O seu trabalho sobre a materialidade é particularmente fascinante nas suas esculturas. A utilização de urethane e de tinta a óleo para criar simulações hiper-realistas de comida coloca questões fundamentais sobre a nossa relação com o real numa sociedade onde o virtual assume um lugar crescente. Estas obras não são simplesmente trompe-l’oeil sofisticados; interrogam a nossa capacidade de distinguir o verdadeiro do falso, o natural do artificial.
A dimensão política do seu trabalho, embora nunca didática, manifesta-se na sua forma de abordar as questões de género e identidade. Os seus retratos de mulheres, em particular, desconstruem os códigos da representação feminina na arte. As expressões por vezes grotescas ou inquietantes das suas modelos femininas desafiam as convenções da beleza e da docilidade tradicionalmente associadas aos retratos de mulheres.
Wise consegue criar uma arte que fala profundamente da nossa época enquanto evita as armadilhas do comentário social simplista. O seu trabalho é complexo precisamente porque recusa as posições morais fáceis. Ela mostra-nos o nosso mundo em toda a sua absurdaidade, beleza e horror, deixando-nos livres para navegar entre estas diferentes leituras.
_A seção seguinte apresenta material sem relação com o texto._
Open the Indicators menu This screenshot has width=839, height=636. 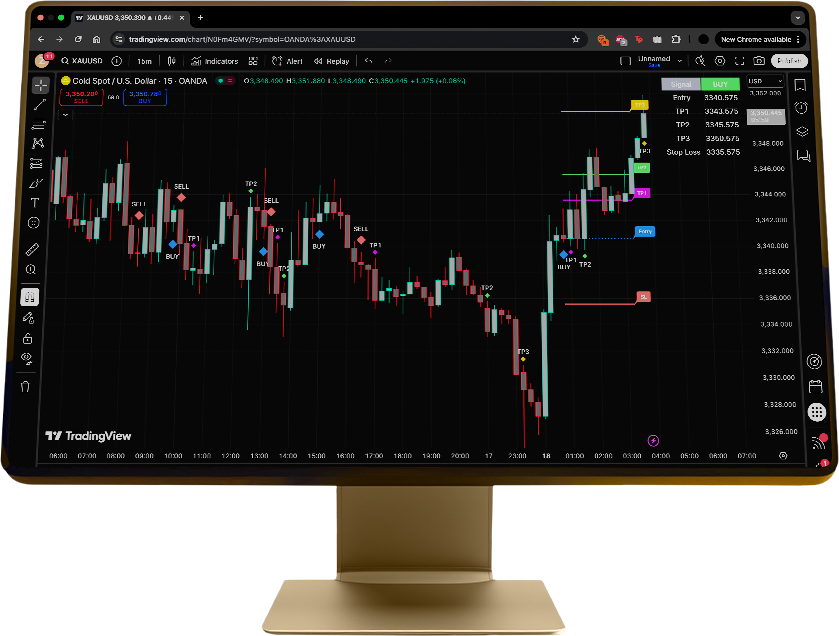(215, 61)
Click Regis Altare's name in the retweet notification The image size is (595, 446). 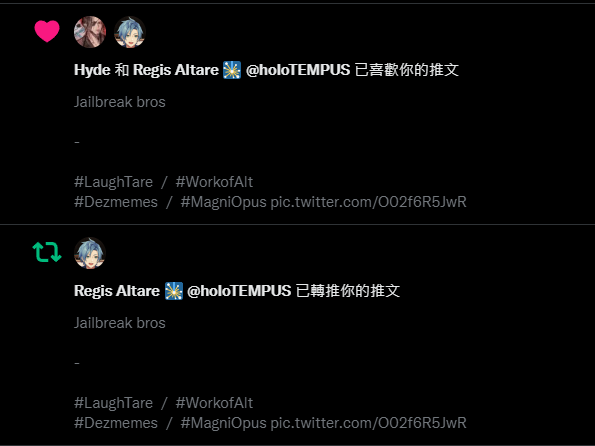117,291
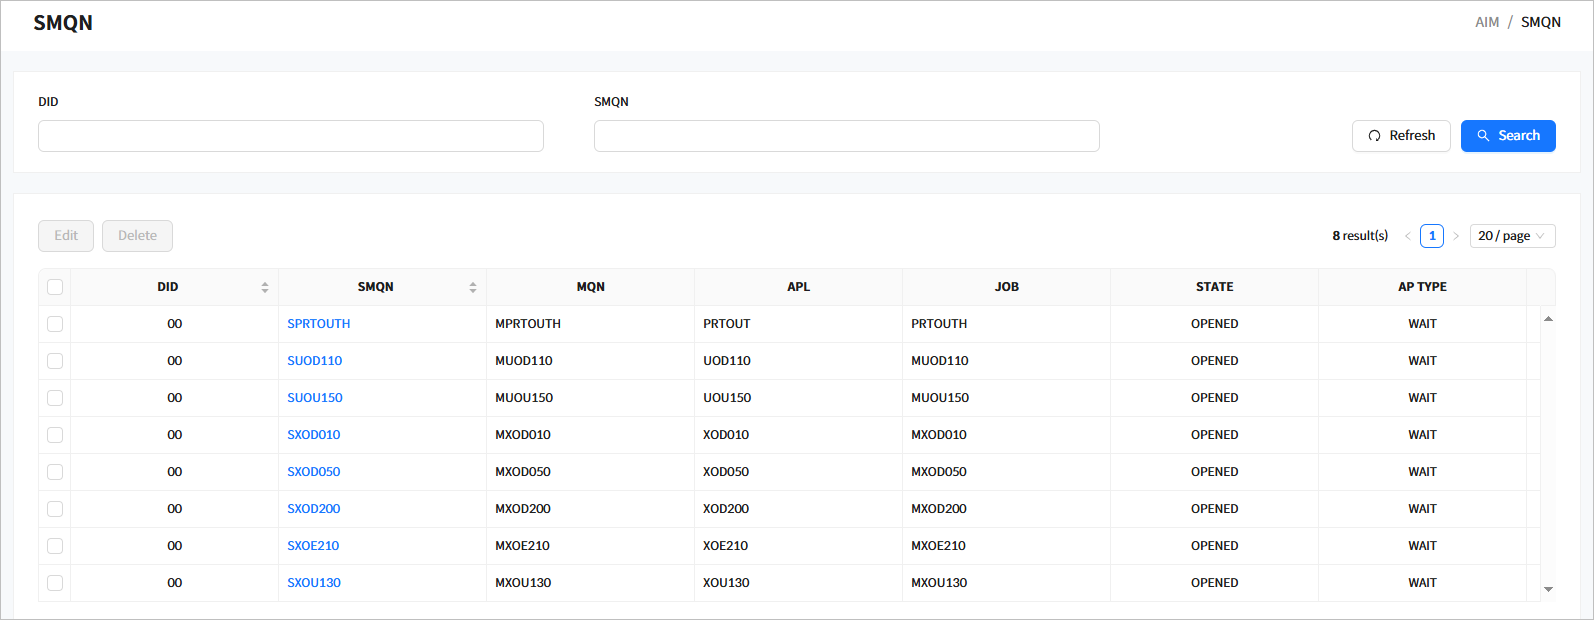Go to next page arrow
1594x620 pixels.
[1456, 236]
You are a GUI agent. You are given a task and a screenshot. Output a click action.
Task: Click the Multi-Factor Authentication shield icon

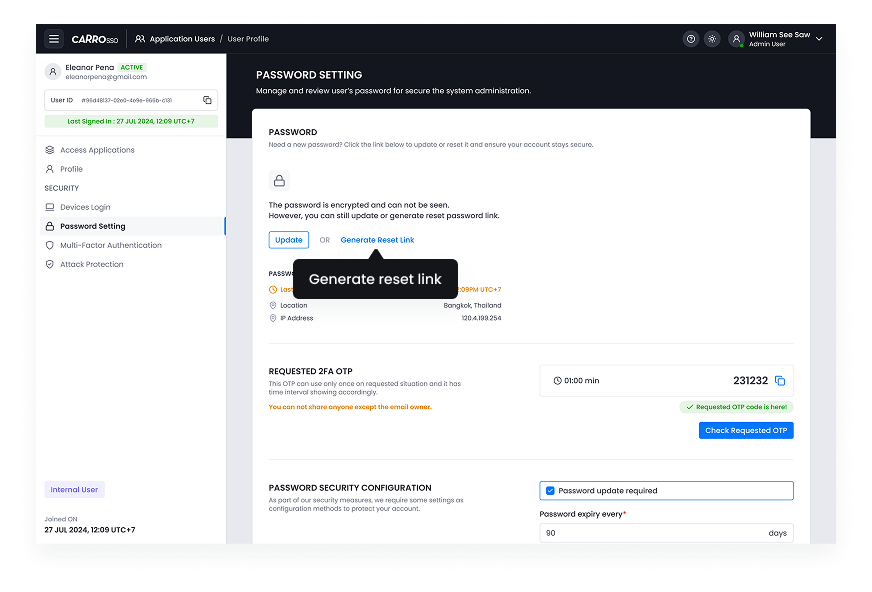pyautogui.click(x=50, y=245)
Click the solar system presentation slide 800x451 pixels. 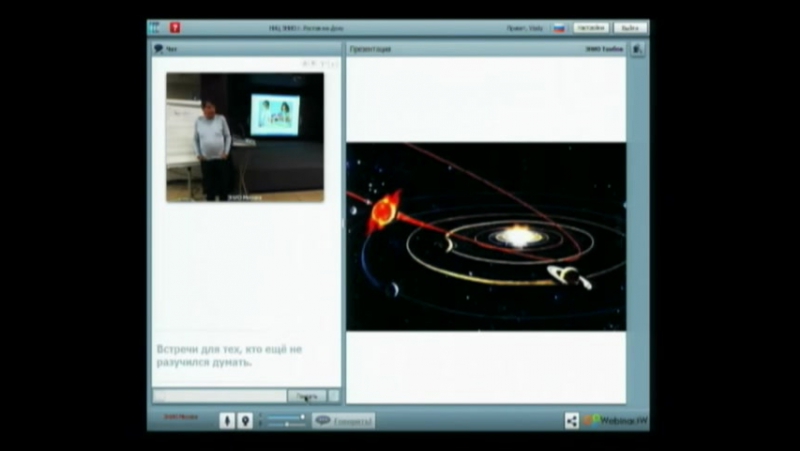click(486, 236)
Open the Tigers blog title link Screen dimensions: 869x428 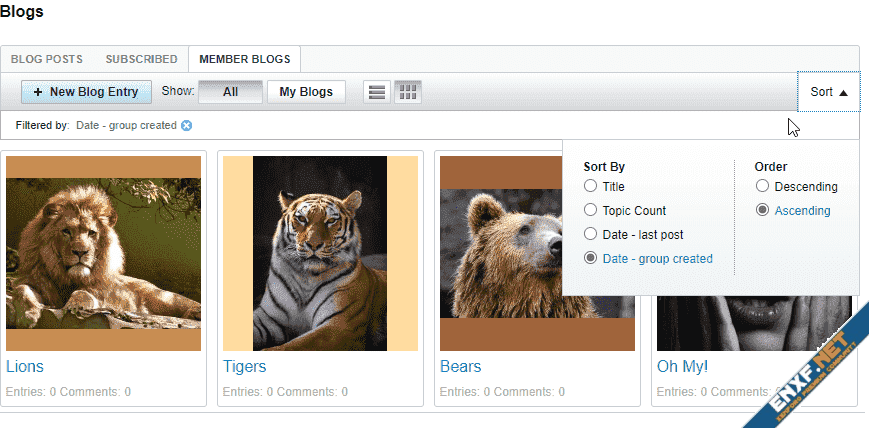tap(244, 367)
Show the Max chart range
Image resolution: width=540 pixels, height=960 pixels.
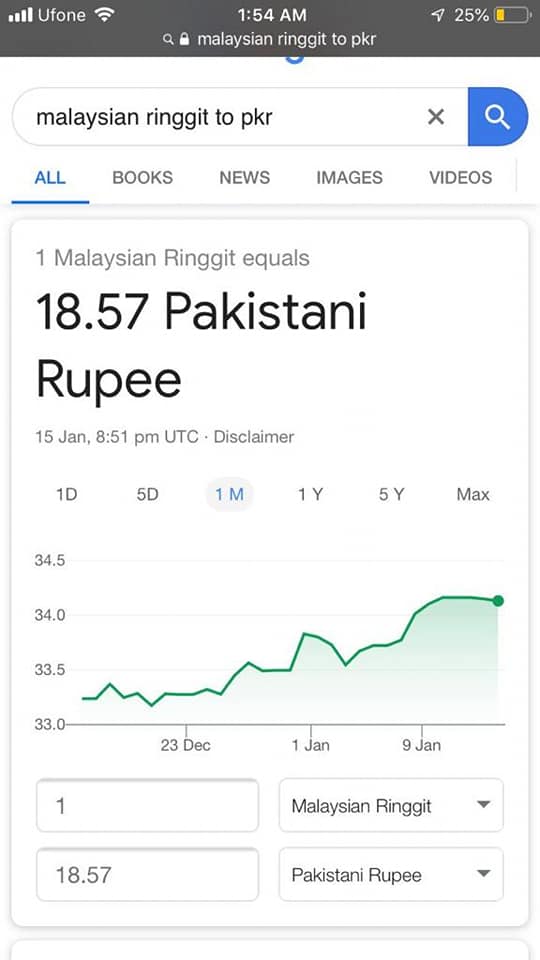(x=473, y=495)
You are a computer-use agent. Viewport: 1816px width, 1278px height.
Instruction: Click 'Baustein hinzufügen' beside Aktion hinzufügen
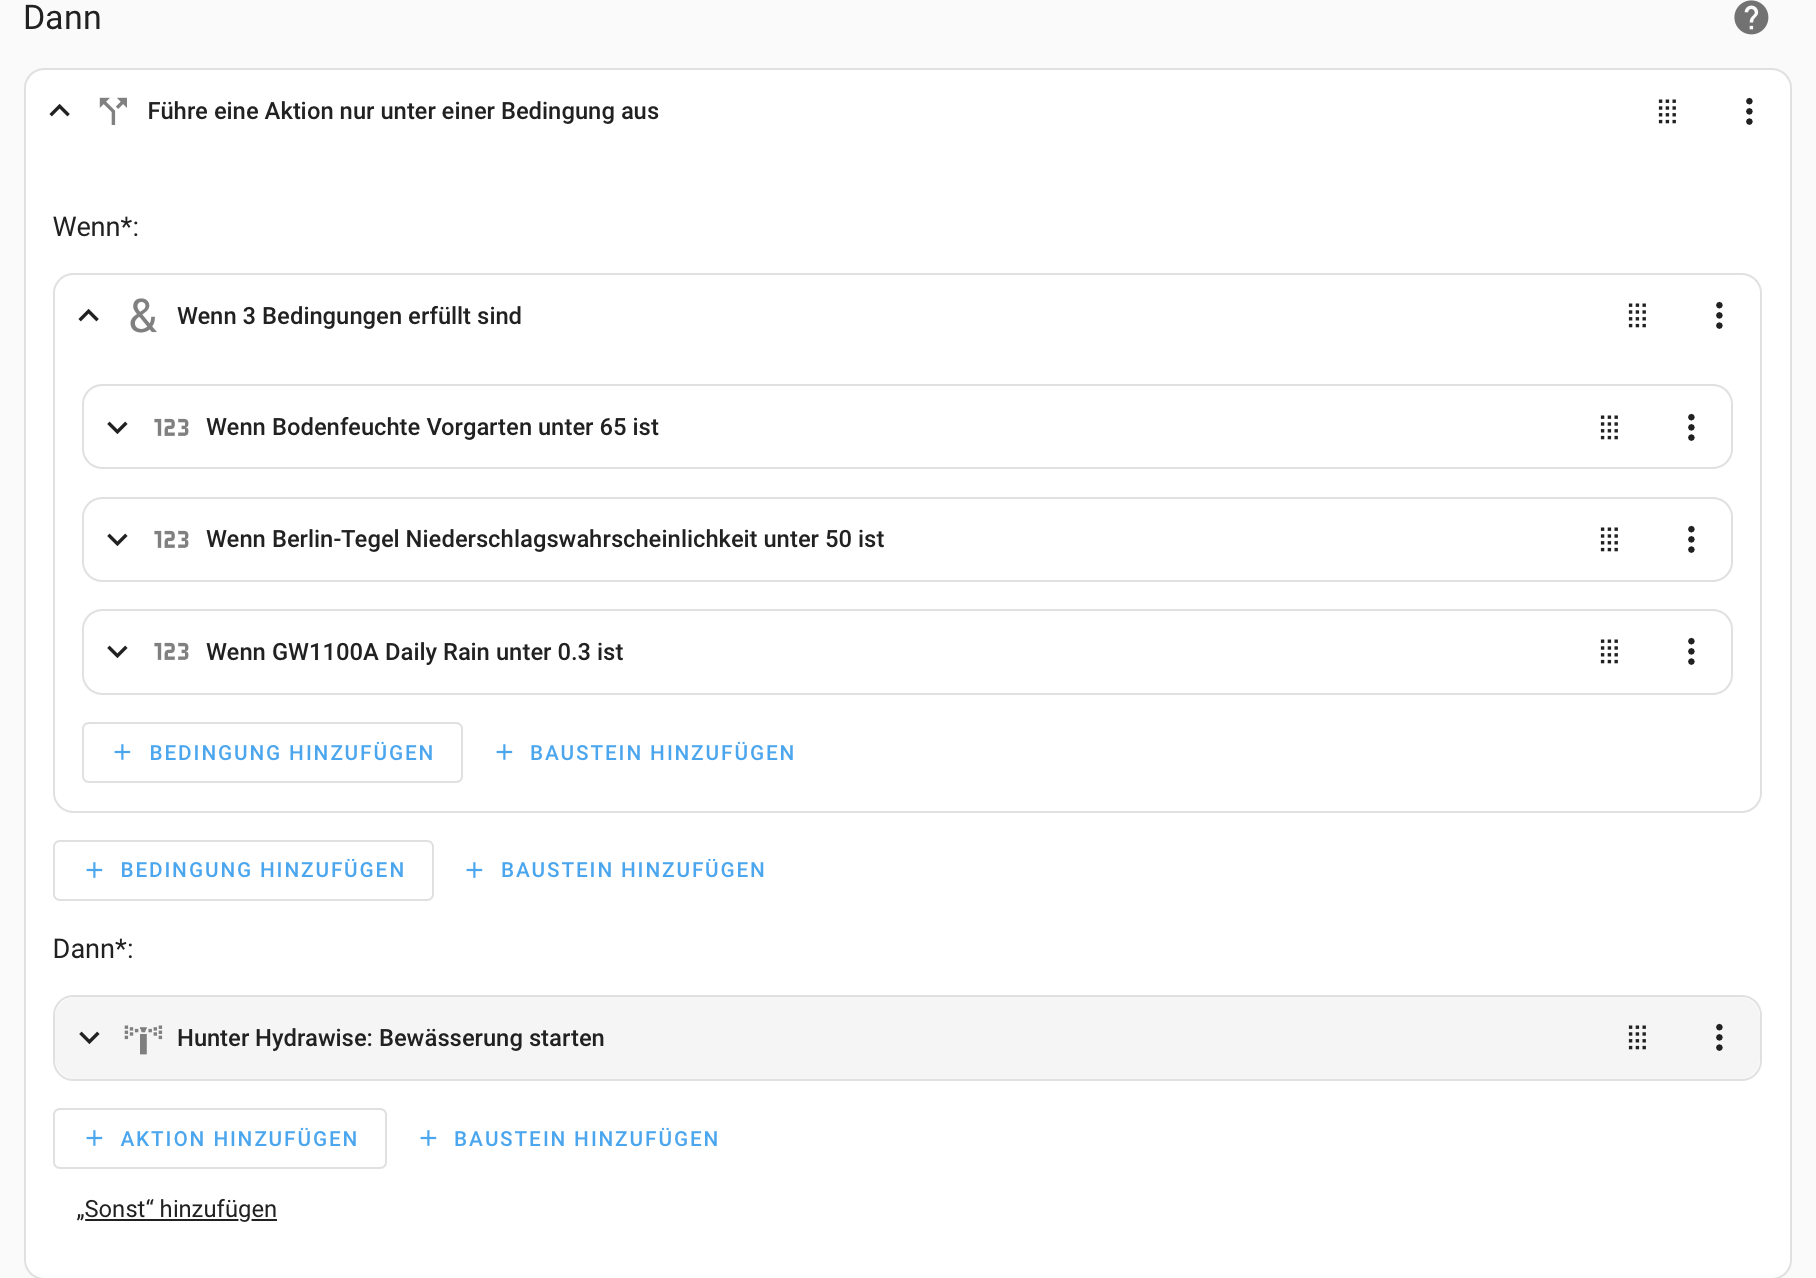569,1139
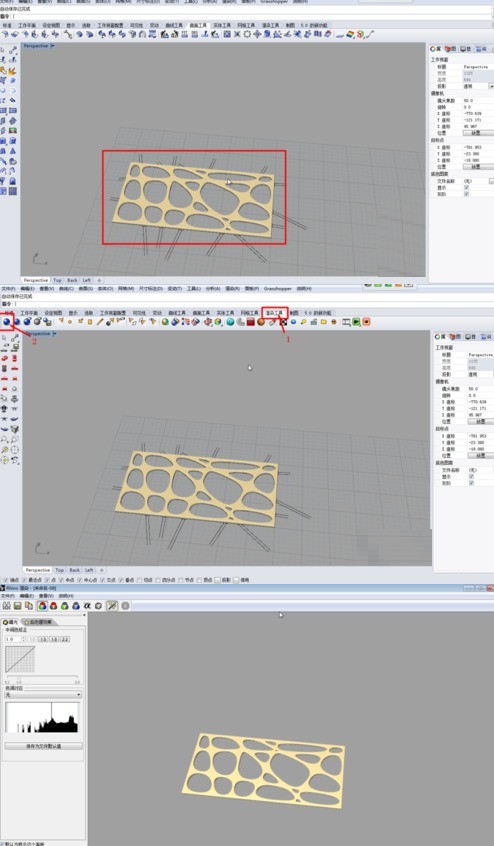
Task: Click the gamma correction slider track
Action: (42, 677)
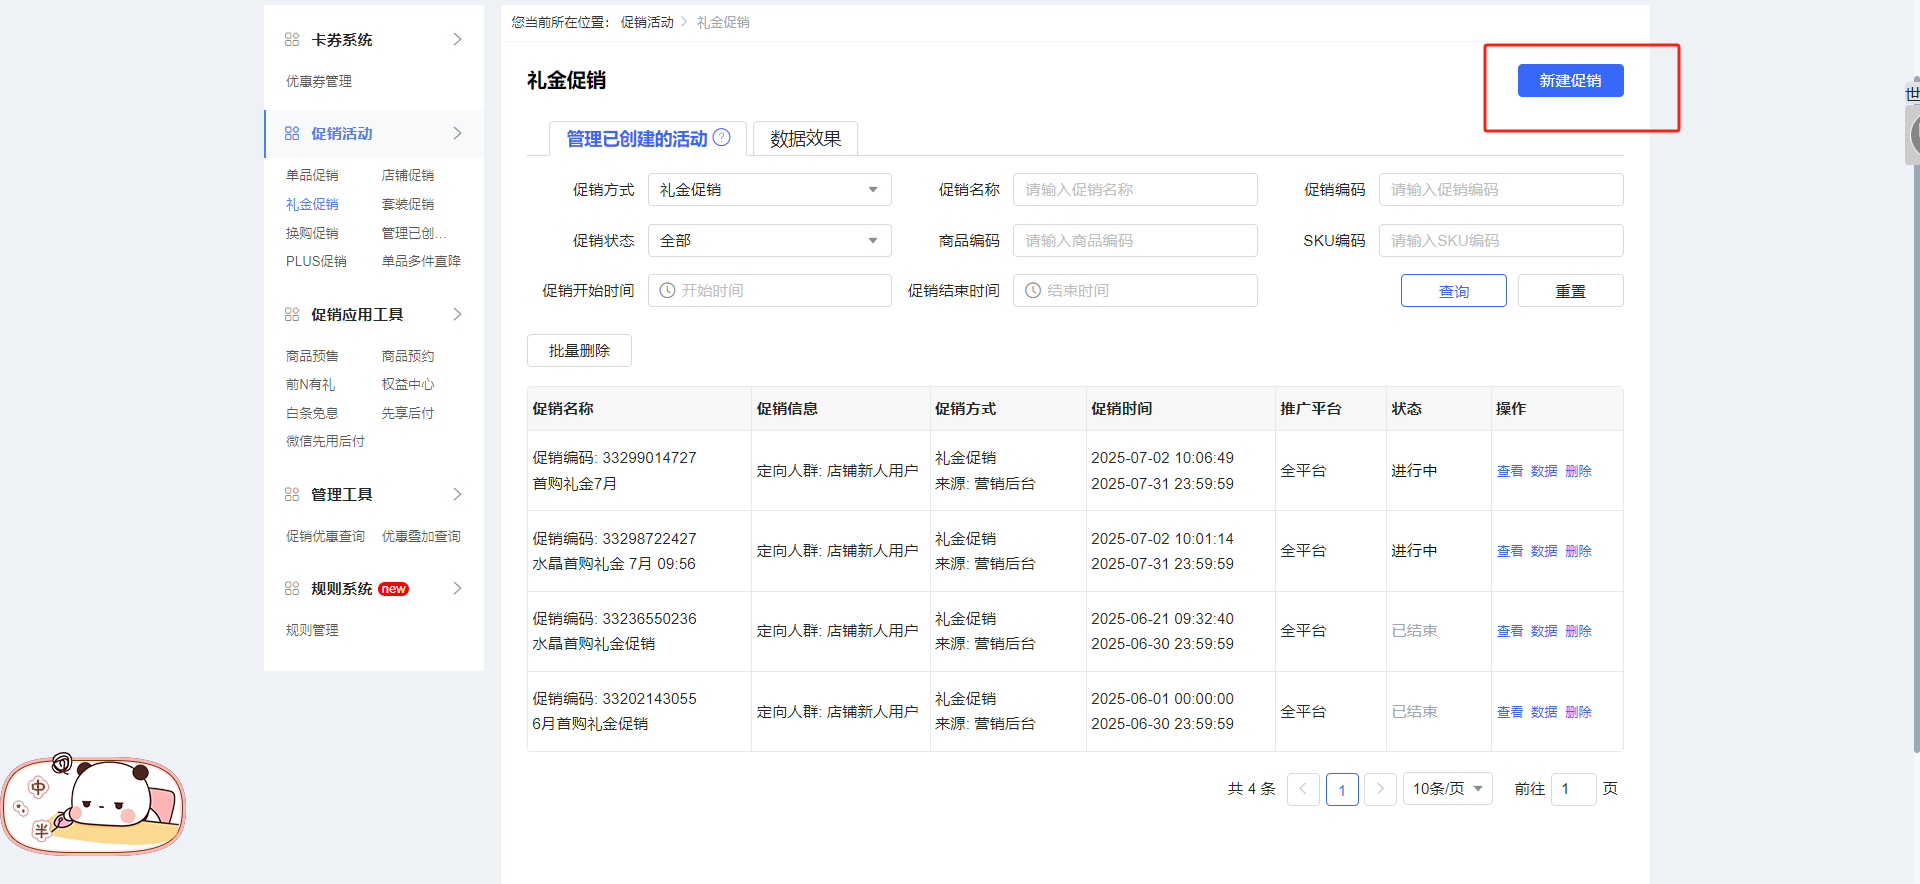This screenshot has width=1920, height=884.
Task: Click the clock icon in 结束时间 field
Action: pos(1033,291)
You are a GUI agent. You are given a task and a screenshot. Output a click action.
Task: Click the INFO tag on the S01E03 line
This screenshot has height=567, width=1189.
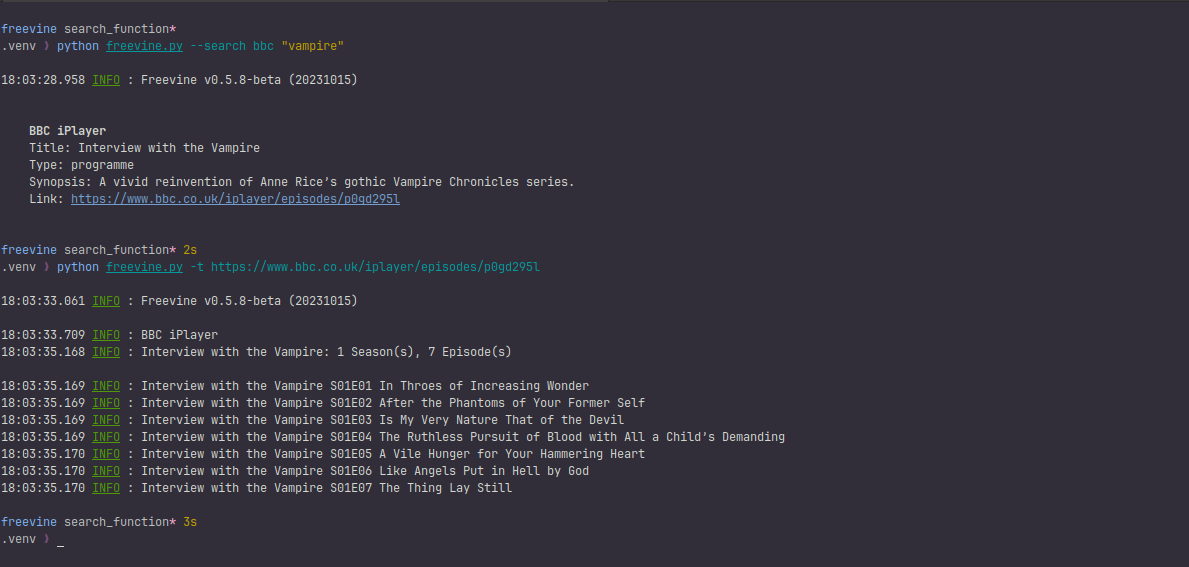click(x=105, y=420)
O trabalho de Chloé Wise constitui um comentário complexo e matizado sobre a nossa época, onde o autêntico e o artificial se confundem constantemente. Ela consegue captar a essência da nossa relação ambivalente com o consumo, a representação de si e a tecnologia, ao mesmo tempo que cria obras que permanecem profundamente humanas na sua abordagem. Através do seu olhar crítico e empático, Wise oferece-nos um espelho da nossa sociedade, mas um espelho que não se limita a refletir: revela, questiona e transforma a nossa percepção do real.